### MATERIAL PROVIDED
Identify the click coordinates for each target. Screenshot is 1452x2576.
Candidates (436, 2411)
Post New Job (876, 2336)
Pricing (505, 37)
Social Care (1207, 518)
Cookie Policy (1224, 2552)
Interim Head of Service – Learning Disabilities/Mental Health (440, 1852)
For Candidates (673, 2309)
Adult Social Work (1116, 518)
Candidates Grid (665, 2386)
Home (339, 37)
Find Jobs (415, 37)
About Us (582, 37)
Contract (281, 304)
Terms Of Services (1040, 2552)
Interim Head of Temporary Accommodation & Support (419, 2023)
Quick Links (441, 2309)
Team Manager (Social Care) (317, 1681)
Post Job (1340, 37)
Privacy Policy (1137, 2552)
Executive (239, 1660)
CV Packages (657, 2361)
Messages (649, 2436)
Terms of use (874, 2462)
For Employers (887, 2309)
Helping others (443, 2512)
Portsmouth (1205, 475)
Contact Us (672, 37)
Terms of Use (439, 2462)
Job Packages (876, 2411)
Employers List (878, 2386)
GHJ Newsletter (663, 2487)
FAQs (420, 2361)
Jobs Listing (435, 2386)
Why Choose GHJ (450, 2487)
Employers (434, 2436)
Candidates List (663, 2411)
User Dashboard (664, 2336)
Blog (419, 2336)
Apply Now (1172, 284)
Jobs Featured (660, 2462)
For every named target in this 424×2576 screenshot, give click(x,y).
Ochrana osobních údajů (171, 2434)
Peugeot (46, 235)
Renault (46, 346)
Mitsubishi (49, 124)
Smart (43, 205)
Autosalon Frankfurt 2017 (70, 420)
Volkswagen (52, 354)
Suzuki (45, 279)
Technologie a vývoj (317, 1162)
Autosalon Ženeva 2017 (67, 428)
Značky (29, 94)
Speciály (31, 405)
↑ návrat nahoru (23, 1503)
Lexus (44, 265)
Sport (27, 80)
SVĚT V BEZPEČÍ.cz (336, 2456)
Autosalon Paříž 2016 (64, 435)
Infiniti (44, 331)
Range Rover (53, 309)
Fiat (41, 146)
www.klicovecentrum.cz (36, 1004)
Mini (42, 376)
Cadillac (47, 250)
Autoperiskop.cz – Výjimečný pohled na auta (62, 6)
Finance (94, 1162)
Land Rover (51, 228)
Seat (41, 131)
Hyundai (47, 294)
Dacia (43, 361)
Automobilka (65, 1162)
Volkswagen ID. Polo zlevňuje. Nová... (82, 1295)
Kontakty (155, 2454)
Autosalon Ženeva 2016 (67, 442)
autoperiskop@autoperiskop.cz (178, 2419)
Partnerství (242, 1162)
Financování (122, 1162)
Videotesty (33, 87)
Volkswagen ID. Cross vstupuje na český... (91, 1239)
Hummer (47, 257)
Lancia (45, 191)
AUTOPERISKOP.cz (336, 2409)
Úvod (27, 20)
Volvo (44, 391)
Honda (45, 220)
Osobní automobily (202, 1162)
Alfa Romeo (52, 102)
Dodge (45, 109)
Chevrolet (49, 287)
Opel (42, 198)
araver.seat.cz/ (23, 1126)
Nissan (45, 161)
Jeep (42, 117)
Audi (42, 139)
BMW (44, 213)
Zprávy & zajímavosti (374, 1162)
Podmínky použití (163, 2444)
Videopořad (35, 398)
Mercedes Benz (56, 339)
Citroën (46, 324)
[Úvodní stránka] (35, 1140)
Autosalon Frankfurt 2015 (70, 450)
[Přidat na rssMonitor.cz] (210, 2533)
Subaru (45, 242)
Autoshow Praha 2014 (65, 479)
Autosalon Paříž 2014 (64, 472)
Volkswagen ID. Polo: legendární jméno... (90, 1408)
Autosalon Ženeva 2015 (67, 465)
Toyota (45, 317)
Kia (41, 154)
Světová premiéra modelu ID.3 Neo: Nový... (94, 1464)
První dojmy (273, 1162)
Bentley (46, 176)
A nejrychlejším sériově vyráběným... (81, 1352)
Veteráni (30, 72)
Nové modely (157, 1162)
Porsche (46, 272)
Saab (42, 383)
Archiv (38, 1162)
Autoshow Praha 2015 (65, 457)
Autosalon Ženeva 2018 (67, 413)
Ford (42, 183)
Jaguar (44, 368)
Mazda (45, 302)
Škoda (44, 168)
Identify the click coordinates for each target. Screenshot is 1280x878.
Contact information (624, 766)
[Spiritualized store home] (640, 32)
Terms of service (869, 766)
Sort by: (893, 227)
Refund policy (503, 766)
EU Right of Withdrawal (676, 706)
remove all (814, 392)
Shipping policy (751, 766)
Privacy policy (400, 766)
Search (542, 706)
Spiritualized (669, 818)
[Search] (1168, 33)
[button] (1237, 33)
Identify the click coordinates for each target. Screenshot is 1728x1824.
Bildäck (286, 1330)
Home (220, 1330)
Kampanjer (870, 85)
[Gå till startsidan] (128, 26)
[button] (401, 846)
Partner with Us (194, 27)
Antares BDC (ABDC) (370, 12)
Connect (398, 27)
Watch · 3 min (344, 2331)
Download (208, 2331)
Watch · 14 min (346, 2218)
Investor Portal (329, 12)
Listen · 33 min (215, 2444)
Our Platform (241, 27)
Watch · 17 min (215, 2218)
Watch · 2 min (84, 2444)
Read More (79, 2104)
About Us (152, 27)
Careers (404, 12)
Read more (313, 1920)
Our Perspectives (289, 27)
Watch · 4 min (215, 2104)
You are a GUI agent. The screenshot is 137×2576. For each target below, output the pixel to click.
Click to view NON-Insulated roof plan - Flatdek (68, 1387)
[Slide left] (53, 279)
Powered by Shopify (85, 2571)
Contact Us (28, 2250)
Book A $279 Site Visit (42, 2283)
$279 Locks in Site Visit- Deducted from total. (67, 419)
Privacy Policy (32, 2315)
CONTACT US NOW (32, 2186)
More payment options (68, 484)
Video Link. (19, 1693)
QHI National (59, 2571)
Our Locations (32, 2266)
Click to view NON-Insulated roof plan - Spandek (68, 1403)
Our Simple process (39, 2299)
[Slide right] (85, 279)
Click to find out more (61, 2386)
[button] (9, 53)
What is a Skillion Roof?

### TO DO
Reproduce each record above exactly, keeping every word as it stands.

### ANSWER FOR THE TASK
Identify the click coordinates for each target. Screenshot is 1452x2576.
Candidates (436, 2411)
Post New Job (876, 2336)
Pricing (505, 37)
Social Care (1207, 518)
Cookie Policy (1224, 2552)
Interim Head of Service – Learning Disabilities/Mental Health (440, 1852)
For Candidates (673, 2309)
Adult Social Work (1116, 518)
Candidates Grid (665, 2386)
Home (339, 37)
Find Jobs (415, 37)
About Us (582, 37)
Contract (281, 304)
Terms Of Services (1040, 2552)
Interim Head of Temporary Accommodation & Support (419, 2023)
Quick Links (441, 2309)
Team Manager (Social Care) (317, 1681)
Post Job (1340, 37)
Privacy Policy (1137, 2552)
Executive (239, 1660)
CV Packages (657, 2361)
Messages (649, 2436)
Terms of use (874, 2462)
For Employers (887, 2309)
Helping others (443, 2512)
Portsmouth (1205, 475)
Contact Us (672, 37)
Terms of Use (439, 2462)
Job Packages (876, 2411)
Employers List (878, 2386)
GHJ Newsletter (663, 2487)
FAQs (420, 2361)
Jobs Listing (435, 2386)
Why Choose GHJ (450, 2487)
Employers (434, 2436)
Candidates List (663, 2411)
User Dashboard (664, 2336)
Blog (419, 2336)
Apply Now (1172, 284)
Jobs Featured (660, 2462)
For every named target in this 424×2576 screenshot, give click(x,y).
Ochrana osobních údajů (171, 2434)
Peugeot (46, 235)
Renault (46, 346)
Mitsubishi (49, 124)
Smart (43, 205)
Autosalon Frankfurt 2017 (70, 420)
Volkswagen (52, 354)
Suzuki (45, 279)
Technologie a vývoj (317, 1162)
Autosalon Ženeva 2017 (67, 428)
Značky (29, 94)
Speciály (31, 405)
↑ návrat nahoru (23, 1503)
Lexus (44, 265)
Sport (27, 80)
SVĚT V BEZPEČÍ.cz (336, 2456)
Autosalon Paříž 2016 (64, 435)
Infiniti (44, 331)
Range Rover (53, 309)
Fiat (41, 146)
www.klicovecentrum.cz (36, 1004)
Mini (42, 376)
Cadillac (47, 250)
Autoperiskop.cz – Výjimečný pohled na auta (62, 6)
Finance (94, 1162)
Land Rover (51, 228)
Seat (41, 131)
Hyundai (47, 294)
Dacia (43, 361)
Automobilka (65, 1162)
Volkswagen ID. Polo zlevňuje. Nová... (82, 1295)
Kontakty (155, 2454)
Autosalon Ženeva 2016 (67, 442)
autoperiskop@autoperiskop.cz (178, 2419)
Partnerství (242, 1162)
Financování (122, 1162)
Videotesty (33, 87)
Volkswagen ID. Cross vstupuje na český... (91, 1239)
Hummer (47, 257)
Lancia (45, 191)
AUTOPERISKOP.cz (336, 2409)
Úvod (27, 20)
Volvo (44, 391)
Honda (45, 220)
Osobní automobily (202, 1162)
Alfa Romeo (52, 102)
Dodge (45, 109)
Chevrolet (49, 287)
Opel (42, 198)
araver.seat.cz/ (23, 1126)
Nissan (45, 161)
Jeep (42, 117)
Audi (42, 139)
BMW (44, 213)
Zprávy & zajímavosti (374, 1162)
Podmínky použití (163, 2444)
Videopořad (35, 398)
Mercedes Benz (56, 339)
Citroën (46, 324)
[Úvodní stránka] (35, 1140)
Autosalon Frankfurt 2015 (70, 450)
[Přidat na rssMonitor.cz] (210, 2533)
Subaru (45, 242)
Autoshow Praha 2014 (65, 479)
Autosalon Paříž 2014 (64, 472)
Volkswagen ID. Polo: legendární jméno... (90, 1408)
Autosalon Ženeva 2015 (67, 465)
Toyota (45, 317)
Kia (41, 154)
Světová premiéra modelu ID.3 Neo: Nový... (94, 1464)
První dojmy (273, 1162)
Bentley (46, 176)
A nejrychlejším sériově vyráběným... (81, 1352)
Veteráni (30, 72)
Nové modely (157, 1162)
Porsche (46, 272)
Saab (42, 383)
Archiv (38, 1162)
Autoshow Praha 2015 (65, 457)
Autosalon Ženeva 2018 (67, 413)
Ford (42, 183)
Jaguar (44, 368)
Mazda (45, 302)
Škoda (44, 168)
Identify the click coordinates for each target. Screenshot is 1280x878.
Contact information (624, 766)
[Spiritualized store home] (640, 32)
Terms of service (869, 766)
Sort by: (893, 227)
Refund policy (503, 766)
EU Right of Withdrawal (676, 706)
remove all (814, 392)
Shipping policy (751, 766)
Privacy policy (400, 766)
Search (542, 706)
Spiritualized (669, 818)
[Search] (1168, 33)
[button] (1237, 33)
Identify the click coordinates for each target. Screenshot is 1728x1824.
Bildäck (286, 1330)
Home (220, 1330)
Kampanjer (870, 85)
[Gå till startsidan] (128, 26)
[button] (401, 846)
Partner with Us (194, 27)
Antares BDC (ABDC) (370, 12)
Connect (398, 27)
Watch · 3 min (344, 2331)
Download (208, 2331)
Watch · 14 min (346, 2218)
Investor Portal (329, 12)
Listen · 33 min (215, 2444)
Our Platform (241, 27)
Watch · 17 min (215, 2218)
Watch · 2 min (84, 2444)
Read More (79, 2104)
About Us (152, 27)
Careers (404, 12)
Read more (313, 1920)
Our Perspectives (289, 27)
Watch · 4 min (215, 2104)
You are a GUI agent. The screenshot is 137×2576. For each target below, output the pixel to click.
Click to view NON-Insulated roof plan - Flatdek (68, 1387)
[Slide left] (53, 279)
Powered by Shopify (85, 2571)
Contact Us (28, 2250)
Book A $279 Site Visit (42, 2283)
$279 Locks in Site Visit- Deducted from total. (67, 419)
Privacy Policy (32, 2315)
CONTACT US NOW (32, 2186)
More payment options (68, 484)
Video Link. (19, 1693)
QHI National (59, 2571)
Our Locations (32, 2266)
Click to view NON-Insulated roof plan - Spandek (68, 1403)
Our Simple process (39, 2299)
[Slide right] (85, 279)
Click to find out more (61, 2386)
[button] (9, 53)
What is a Skillion Roof?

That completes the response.